TO DO ▸
In the passage on meta-learning an evolvable developmental encoding, which algorithm does the method use in its outer loop?
START PASSAGE PROVIDED
Meta-Learning an Evolvable Developmental Encoding

TL;DR

The paper tackles learning representations for black-box optimisation by meta-learning a DNA-guided developmental encoding implemented as a Neural Cellular Automaton. The method uses a quality-diversity objective with MAP-Elites in the outer loop and DNA-driven development in the inner loop to evolve a genotype-to-phenotype mapping that increases search speed and output diversity. The key contributions are showing evolvable genotype-to-phenotype mappings that produce diverse, high-quality mazes, and providing diagnostic analyses of DNA usage and design decisions. This work advances autonomous, evolvable representations for optimization and design tasks, with potential implications for more robust and adaptable AI systems.

Abstract

Representations for black-box optimisation methods (such as evolutionary algorithms) are traditionally constructed using a delicate manual process. This is in contrast to the representation that maps DNAs to phenotypes in biological organisms, which is at the hear of biological complexity and evolvability. Additionally, the core of this process is fundamentally the same across nearly all forms of life, reflecting their shared evolutionary origin. Generative models have shown promise in being learnable representations for black-box optimisation but they are not per se designed to be easily searchable. Here we present a system that can meta-learn such representation by directly optimising for a representation's ability to generate quality-diversity. In more detail, we show our meta-learning approach can find one Neural Cellular Automata, in which cells can attend to different parts of a "DNA" string genome during development, enabling it to grow different solvable 2D maze structures. We show that the evolved genotype-to-phenotype mappings become more and more evolvable, not only resulting in a faster search but also increasing the quality and diversity of grown artefacts.

Figures (6)
END PASSAGE PROVIDED
START EXTRACTED ENTRIES
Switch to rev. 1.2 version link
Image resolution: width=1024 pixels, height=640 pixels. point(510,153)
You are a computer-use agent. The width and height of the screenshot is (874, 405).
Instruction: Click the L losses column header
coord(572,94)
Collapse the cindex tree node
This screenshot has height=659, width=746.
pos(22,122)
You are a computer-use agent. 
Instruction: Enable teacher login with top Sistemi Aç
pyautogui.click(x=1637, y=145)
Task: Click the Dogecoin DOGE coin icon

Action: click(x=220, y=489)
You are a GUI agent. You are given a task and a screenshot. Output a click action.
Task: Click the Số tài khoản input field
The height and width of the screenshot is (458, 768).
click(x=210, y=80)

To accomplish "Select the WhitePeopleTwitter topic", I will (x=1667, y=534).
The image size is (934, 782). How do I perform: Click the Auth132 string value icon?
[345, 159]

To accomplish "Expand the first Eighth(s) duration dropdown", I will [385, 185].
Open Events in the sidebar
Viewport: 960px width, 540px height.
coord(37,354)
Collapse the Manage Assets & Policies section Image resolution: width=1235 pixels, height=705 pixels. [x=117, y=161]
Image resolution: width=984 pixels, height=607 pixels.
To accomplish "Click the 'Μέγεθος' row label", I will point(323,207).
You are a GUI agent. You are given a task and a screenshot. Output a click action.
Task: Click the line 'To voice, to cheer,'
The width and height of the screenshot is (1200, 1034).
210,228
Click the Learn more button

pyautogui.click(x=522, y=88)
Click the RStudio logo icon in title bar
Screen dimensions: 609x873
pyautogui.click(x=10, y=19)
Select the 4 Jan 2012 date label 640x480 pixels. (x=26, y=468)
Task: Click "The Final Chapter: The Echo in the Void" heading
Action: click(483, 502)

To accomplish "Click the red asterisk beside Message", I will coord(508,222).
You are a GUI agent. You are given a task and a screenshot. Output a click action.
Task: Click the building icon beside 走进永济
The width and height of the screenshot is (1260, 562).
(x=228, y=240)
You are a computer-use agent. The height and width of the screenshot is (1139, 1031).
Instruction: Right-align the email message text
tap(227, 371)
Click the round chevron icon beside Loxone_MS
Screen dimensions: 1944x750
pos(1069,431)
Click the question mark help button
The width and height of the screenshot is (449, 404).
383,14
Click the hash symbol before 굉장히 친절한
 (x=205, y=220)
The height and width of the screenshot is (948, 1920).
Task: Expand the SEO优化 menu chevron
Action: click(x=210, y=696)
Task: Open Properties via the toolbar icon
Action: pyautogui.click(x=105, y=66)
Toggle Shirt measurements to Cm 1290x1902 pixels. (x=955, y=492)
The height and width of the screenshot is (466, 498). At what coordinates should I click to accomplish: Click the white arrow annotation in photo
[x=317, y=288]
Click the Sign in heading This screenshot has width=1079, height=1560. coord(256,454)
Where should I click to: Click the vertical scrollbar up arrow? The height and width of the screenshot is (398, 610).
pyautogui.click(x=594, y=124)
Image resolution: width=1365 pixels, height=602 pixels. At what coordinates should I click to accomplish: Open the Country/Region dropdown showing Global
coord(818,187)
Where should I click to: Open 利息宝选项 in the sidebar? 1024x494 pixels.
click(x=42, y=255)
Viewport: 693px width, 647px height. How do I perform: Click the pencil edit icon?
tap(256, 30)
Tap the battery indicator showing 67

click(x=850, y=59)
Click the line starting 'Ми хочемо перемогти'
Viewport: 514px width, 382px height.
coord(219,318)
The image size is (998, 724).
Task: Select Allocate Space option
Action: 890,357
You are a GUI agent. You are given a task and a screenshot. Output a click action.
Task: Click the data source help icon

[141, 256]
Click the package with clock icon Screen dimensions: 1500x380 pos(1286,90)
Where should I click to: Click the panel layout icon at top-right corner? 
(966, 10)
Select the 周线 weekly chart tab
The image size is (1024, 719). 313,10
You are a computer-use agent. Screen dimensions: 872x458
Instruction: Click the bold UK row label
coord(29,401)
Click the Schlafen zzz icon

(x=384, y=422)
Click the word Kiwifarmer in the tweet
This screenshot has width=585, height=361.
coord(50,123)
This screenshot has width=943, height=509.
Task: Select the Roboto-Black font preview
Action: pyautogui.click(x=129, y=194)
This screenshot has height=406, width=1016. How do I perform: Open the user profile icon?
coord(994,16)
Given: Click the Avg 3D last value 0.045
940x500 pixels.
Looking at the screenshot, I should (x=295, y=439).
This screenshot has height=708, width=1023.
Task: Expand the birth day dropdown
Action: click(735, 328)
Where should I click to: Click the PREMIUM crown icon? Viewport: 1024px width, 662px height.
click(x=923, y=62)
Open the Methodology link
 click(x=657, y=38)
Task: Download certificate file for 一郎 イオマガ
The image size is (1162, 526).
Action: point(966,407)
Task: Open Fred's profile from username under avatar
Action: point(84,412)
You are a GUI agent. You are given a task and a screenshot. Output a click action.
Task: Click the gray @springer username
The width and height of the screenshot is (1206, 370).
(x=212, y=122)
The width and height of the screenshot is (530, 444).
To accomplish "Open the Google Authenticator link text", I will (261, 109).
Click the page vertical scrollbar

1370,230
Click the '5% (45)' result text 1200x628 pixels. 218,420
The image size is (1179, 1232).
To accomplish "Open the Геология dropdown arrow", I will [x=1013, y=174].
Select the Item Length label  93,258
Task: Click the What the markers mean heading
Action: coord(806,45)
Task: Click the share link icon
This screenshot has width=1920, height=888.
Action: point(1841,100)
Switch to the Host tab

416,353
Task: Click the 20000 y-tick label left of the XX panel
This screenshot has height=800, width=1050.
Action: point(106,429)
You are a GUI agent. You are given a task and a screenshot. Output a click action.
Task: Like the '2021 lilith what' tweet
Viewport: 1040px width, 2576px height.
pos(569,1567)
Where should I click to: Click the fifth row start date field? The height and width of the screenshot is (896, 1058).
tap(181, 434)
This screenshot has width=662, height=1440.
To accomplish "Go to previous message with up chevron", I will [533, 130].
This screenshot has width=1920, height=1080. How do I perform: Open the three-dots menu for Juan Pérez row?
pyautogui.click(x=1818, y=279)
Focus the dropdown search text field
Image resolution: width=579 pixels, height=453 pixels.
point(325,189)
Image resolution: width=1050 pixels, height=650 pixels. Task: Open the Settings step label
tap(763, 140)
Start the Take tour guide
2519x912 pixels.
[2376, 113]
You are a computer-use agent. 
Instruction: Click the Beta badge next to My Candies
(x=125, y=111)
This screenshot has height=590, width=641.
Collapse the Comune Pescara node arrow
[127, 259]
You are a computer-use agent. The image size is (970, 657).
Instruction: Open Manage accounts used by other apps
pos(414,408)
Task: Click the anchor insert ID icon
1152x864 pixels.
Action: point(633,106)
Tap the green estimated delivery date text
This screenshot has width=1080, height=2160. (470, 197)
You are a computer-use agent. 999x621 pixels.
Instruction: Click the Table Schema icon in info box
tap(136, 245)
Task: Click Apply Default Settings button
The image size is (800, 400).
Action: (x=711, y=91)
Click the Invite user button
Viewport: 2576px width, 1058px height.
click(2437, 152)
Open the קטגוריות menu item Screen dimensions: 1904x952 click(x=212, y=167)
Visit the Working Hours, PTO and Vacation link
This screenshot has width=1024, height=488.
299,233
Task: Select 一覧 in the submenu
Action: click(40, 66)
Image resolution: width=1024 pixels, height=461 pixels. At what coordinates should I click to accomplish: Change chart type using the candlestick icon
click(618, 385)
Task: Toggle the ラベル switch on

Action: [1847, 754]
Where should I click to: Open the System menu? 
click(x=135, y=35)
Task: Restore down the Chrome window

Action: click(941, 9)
END EXTRACTED ENTRIES
WRITTEN ANSWER ▸
MAP-Elites